Prova disso são serviços como o Netflix, que demonstram como as assinaturas de serviço on demand para o consumidor podem funcionar: 47% dos lares americanos assinam Netflix, Hulu Plus e/ou Amazon Prime Instant Video. No Brasil, o Netflix já tem 2,2 milhões de assinantes e é o segundo país em crescimento na plataforma. São números bem interessantes, considerando apenas três anos de operação pelo país.
 
Serviços de oferta gratuita de vídeos têm números ainda mais animadores, como é o caso do YouTube, que recebe mais de 1 bilhão de usuários diferentes por mês.
 
A possibilidade de utilizar qualquer plataforma para assistir à TV, atrelada ao amplo acesso à conexão de alta velocidade, é uma opção que fará com que a televisão continue se transformando em um ritmo acelerado. As pessoas já fazem a distribuição de conteúdo em uma variedade impressionante de dispositivos, incluindo smartphones, tablets, notebooks e smart TVs.
 
É possível definir sete dinâmicas que estão impulsionando a transformação da indústria televisiva e do mercado anunciante:

Entrega

1) Alcance por todas as telas.: pois os anunciantes irão valorizar relacionamento com programadores e distribuidores que oferecerem alcance ubíquo aos seus públicos albo, por todas as telas, resultando assim em novas formas de engajamento.
 
2) Streaming de TV via internet.: uma plataforma de monetização de anúncios de TV através da internet que pode entregar a promessa de qualidade de anúncios televisivos e personalização em escala.
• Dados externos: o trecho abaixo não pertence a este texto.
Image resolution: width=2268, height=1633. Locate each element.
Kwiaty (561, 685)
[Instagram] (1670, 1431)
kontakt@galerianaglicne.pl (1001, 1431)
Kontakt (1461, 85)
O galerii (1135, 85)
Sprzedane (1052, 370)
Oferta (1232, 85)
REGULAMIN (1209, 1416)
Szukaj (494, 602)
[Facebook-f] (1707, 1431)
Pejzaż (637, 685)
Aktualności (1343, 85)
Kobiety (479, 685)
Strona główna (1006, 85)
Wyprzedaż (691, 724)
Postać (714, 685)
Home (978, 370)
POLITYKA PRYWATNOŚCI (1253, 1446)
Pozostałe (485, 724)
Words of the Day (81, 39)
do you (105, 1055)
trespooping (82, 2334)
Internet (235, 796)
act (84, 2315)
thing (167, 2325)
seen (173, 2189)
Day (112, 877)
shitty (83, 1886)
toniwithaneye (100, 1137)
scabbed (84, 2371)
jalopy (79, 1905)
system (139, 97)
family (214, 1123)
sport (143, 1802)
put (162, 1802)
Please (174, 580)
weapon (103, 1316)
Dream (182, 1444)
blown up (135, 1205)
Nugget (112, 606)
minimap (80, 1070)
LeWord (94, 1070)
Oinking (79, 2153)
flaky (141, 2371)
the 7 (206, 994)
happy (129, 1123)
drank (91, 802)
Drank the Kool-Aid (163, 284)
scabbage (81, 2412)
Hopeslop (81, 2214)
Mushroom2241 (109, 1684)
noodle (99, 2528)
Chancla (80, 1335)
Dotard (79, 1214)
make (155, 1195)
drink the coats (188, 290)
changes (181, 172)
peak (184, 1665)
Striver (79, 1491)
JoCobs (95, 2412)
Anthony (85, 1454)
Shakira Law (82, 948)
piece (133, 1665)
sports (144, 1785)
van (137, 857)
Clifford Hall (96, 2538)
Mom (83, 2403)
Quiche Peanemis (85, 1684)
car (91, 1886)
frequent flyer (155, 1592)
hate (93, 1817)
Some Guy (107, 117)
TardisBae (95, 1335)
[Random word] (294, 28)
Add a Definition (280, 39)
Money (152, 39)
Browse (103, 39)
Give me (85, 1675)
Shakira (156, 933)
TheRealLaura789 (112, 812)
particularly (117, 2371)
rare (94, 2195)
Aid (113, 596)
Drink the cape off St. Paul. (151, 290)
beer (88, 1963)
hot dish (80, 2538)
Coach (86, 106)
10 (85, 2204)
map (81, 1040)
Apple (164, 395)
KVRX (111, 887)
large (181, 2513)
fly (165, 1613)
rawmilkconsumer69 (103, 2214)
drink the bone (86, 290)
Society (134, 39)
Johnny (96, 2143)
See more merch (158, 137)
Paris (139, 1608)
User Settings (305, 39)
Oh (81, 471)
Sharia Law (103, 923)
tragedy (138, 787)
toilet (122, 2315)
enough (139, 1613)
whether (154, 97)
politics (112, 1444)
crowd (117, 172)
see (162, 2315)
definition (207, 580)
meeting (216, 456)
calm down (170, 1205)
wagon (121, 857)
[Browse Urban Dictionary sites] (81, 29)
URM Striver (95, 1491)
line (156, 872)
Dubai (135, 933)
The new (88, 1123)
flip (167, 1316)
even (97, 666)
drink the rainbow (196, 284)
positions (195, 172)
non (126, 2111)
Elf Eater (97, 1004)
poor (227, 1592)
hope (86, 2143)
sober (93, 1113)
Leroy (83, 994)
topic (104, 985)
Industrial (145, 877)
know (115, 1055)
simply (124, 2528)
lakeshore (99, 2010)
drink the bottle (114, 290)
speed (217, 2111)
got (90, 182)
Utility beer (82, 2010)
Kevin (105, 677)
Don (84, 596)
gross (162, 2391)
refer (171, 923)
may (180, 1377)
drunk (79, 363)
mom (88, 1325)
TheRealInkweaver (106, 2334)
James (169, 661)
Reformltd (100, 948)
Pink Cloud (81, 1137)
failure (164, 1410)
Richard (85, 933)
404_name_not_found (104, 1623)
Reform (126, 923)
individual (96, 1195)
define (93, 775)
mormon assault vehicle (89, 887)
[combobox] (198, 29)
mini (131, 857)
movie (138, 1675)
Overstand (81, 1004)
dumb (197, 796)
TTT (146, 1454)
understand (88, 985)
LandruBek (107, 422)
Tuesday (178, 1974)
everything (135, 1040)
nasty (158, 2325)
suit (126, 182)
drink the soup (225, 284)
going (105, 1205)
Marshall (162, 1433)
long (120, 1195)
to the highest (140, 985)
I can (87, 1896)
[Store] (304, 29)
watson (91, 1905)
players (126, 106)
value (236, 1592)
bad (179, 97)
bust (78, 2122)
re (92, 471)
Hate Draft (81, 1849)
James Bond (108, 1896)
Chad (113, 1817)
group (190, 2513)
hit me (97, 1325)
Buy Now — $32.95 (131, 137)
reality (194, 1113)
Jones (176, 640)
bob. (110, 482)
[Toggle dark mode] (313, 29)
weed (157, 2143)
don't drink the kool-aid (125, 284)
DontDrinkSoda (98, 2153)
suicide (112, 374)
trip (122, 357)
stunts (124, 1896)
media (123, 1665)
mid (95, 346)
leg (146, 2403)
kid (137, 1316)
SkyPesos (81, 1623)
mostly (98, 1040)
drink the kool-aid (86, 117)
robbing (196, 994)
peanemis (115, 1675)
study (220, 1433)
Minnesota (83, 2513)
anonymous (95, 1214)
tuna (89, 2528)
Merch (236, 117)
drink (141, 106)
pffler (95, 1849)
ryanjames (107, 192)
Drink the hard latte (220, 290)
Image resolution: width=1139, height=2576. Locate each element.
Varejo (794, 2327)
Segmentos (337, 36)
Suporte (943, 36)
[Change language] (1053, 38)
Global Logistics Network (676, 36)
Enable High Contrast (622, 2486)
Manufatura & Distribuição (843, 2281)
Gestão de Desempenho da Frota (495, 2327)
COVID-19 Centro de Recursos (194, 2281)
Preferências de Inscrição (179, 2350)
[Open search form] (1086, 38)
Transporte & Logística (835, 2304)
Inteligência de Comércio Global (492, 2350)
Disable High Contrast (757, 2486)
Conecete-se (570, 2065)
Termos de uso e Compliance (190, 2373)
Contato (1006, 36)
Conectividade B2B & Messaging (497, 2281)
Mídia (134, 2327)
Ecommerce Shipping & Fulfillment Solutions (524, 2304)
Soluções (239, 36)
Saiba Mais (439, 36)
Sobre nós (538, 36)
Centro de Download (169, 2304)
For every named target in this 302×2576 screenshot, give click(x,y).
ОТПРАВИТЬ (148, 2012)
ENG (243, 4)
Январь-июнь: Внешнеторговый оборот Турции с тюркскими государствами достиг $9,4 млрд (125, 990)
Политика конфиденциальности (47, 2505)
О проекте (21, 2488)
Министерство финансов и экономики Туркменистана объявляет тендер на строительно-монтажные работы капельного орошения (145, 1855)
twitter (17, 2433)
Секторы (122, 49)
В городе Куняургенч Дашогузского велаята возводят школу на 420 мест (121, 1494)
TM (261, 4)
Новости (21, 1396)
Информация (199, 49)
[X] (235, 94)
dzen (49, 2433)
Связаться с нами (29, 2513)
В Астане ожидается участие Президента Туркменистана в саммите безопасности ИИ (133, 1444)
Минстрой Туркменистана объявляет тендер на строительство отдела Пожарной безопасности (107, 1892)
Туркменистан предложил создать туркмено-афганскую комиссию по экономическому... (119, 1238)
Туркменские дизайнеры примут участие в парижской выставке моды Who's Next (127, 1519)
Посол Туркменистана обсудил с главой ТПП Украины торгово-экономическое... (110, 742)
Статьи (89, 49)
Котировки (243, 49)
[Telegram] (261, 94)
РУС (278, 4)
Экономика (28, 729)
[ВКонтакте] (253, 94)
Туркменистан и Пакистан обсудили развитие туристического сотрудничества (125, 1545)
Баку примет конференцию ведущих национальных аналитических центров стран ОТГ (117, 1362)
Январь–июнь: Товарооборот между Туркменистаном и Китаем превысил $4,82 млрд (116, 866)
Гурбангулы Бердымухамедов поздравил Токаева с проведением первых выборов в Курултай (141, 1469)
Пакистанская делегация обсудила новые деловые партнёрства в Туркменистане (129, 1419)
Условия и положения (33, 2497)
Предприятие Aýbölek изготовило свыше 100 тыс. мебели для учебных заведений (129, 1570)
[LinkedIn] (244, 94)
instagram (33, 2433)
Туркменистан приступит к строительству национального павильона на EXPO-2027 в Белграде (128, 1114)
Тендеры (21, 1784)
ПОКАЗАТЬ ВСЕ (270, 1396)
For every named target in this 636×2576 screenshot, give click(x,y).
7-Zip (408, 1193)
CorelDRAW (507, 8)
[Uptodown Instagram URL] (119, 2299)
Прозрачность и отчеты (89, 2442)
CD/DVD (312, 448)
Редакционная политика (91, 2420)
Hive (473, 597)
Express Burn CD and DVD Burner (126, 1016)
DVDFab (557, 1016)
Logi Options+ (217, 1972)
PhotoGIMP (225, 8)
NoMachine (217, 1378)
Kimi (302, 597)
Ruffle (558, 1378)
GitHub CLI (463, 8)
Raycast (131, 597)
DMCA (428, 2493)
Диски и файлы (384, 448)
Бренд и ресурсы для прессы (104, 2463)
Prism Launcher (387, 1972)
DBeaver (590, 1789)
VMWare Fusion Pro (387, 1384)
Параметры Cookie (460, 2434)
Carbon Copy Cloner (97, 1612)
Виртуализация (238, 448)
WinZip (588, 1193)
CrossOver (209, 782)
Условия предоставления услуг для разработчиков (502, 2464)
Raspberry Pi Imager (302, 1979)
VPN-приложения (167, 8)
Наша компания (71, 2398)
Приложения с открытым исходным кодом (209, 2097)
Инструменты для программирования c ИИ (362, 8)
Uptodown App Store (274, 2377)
Os avanços em tecnologia permitem que a TV através da internet ajuste de forma dinâmica a qualidade do stream, com base em tudo – desde o tipo de dispositivo e tamanho da tela à velocidade de conexão.
 
Obs: Além disso, plataformas de monetização de anúncios poderão selecionar o melhor anúncio para cada espectador em tempo real e inseri-lo perfeitamente nos intervalos comerciais para que os objetivos de qualidade sejam alcançados.
 
3)Distribuição televisiva e nuvem .: serviços de nuvem oferecem agilidade e elasticidade, além de consistência e qualidade atual na TV on demand
 

Publicidade

4) Mensuração.: mensuração otimizada, apurada e prática da audiência
 
5) Tecnologia e programação de anúncios: a tecnologia programática de anúncios pode promover compras e vendas eficientes para apoiar a monetização e objetivos de efetividade dos anúncios
 
6) Publicidade endereçável.: todos se beneficiam de um stream de conteúdo de ampla transmissão com um stream de anúncios individualmente endereçáveis
 

Espectador/Audiência

7) Engajamento do espectador.: a capacidade de publicidade 1:1 em crescimento da TV e modelos de engajamento podem ajudar os anunciantes que os adotarem
 
Resumindo, a entrega de conteúdos via internet apresenta oportunidades para programadores, distribuidores e anunciantes em cada uma das dinâmicas em transformação.
 
O futuro da TV? Não se sabe ao certo, mas deve funcionar com uma escolha infinita dos espectadores (do conteúdo que os espectadores querem receber, no momento e onde preferem assistir. Além disso, o conteúdo deve ser construído com base em fãs (não em públicos) e deve contar com uma programação extensa e flexível.
 
A convergência de TV e vídeos na internet resultará em anúncios mais endereçáveis e relevantes.